ANALYSIS: TRUE. Howard’s end: Shock jock Stern has lost his sting — and his mojo.
“The Howard Stern Show,” long in decline, is dead.
In March 2020, when New York City officially went into lockdown, Stern fled to his basement in the Hamptons. Over one year later and now vaccinated, as he first admitted on-air Monday — back from yet another vacation — Stern still has no intention of ever returning to his Midtown studio, his luxury Upper West Side apartment, or any semblance of pre-pandemic life.
The Howard Stern who stayed on air as planes flew into the World Trade Center is unrecognizable.
“Things will never get back to normal,” he declared just two weeks ago. “I do not believe the pandemic will ever be over.”
For a once-constant listener like me, this is heretical, especially here in New York City, where every single neighborhood is struggling to survive.
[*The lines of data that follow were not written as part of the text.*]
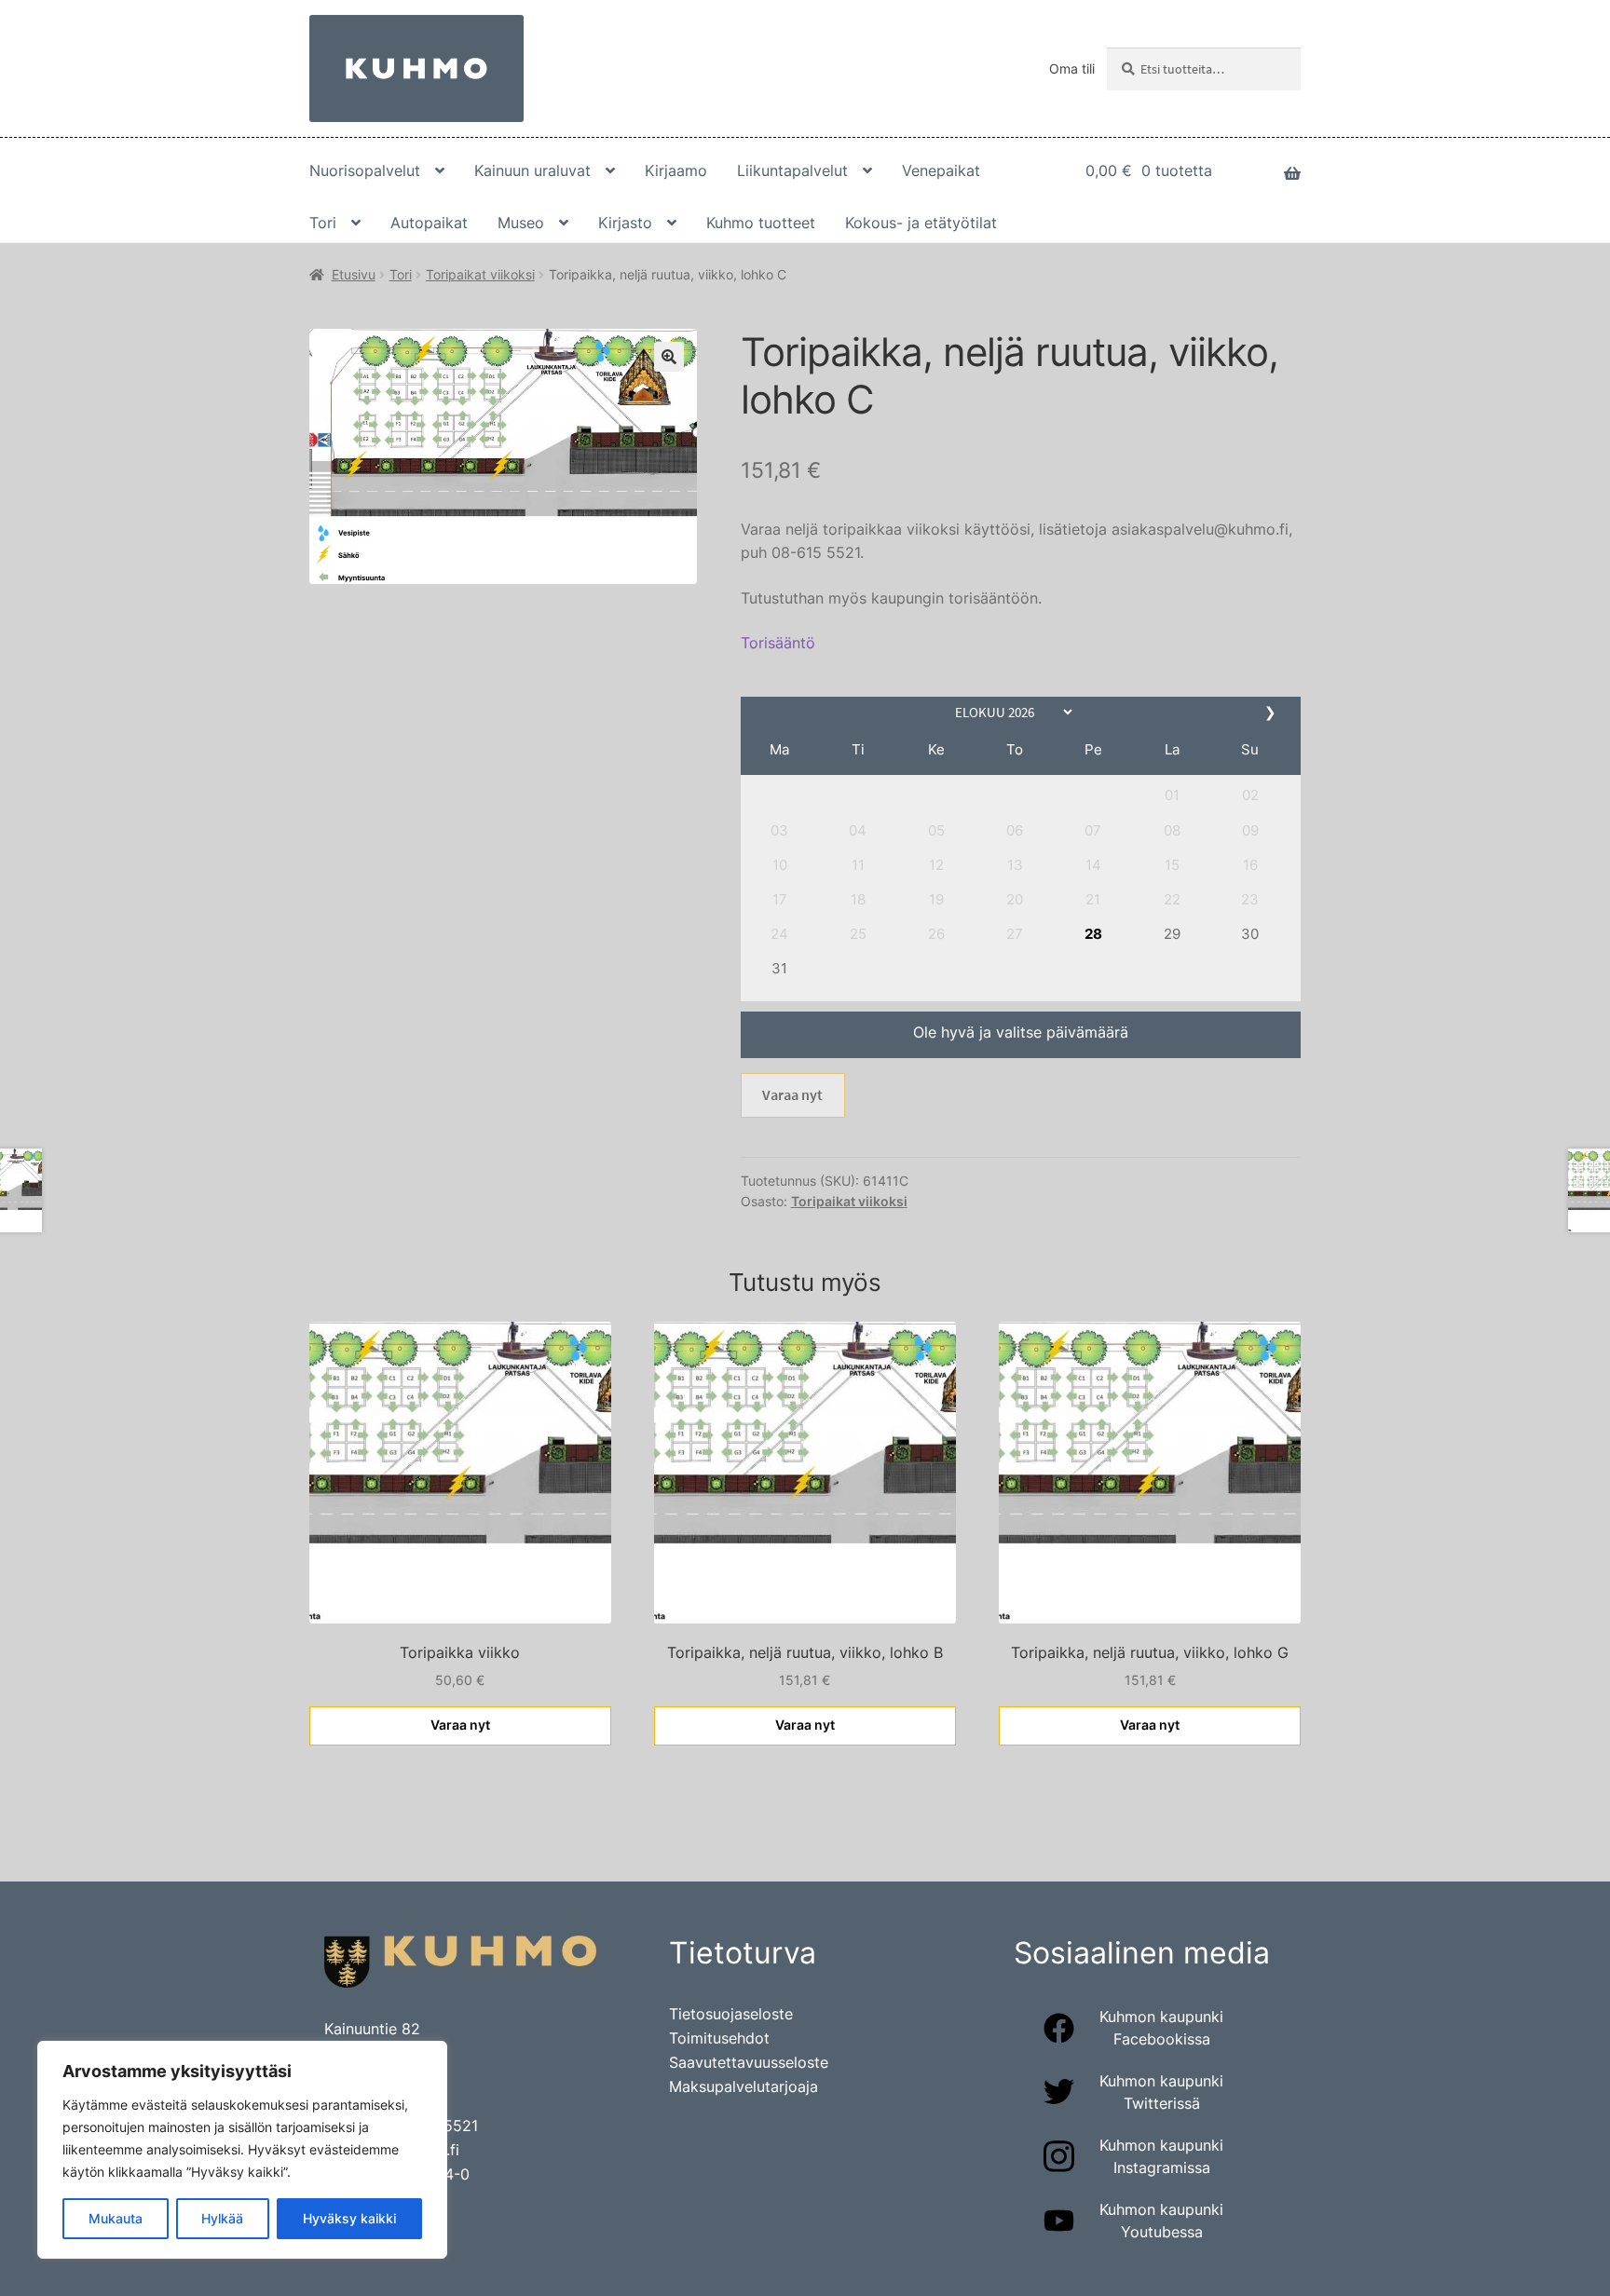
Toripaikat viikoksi (480, 274)
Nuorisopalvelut (364, 170)
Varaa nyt (792, 1094)
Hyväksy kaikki (349, 2218)
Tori (322, 222)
Also, Howard: This pandemic will end, even though you, a germophobic recluse, clearly wish it would not.
But such sentiments have defined Stern’s show and attitude this past year: pessimism, anger, and a worldview that shrinks ever inward, limited in size and scope to The Basement — the literal and metaphorical dwelling place of this once-great show. . . .
Stern long ago abandoned his best attribute, going after famous hypocrites. Hilaria Baldwin, for example, pretending for years to be from Spain — when really she’s from Boston — and bagging a movie star would once have been Stern show fodder for days.
But Hilaria barely rates a mention. Why? Can’t piss off Howard’s good pal Alec in the Hamptons. Howard’s in with the cool kids — all he ever really wanted, despite claims to the contrary.
Almost every institution in America, even the Howard Stern Show, has been undermined by its owners’ desire for chumminess with the elites. Who aren’t even elite.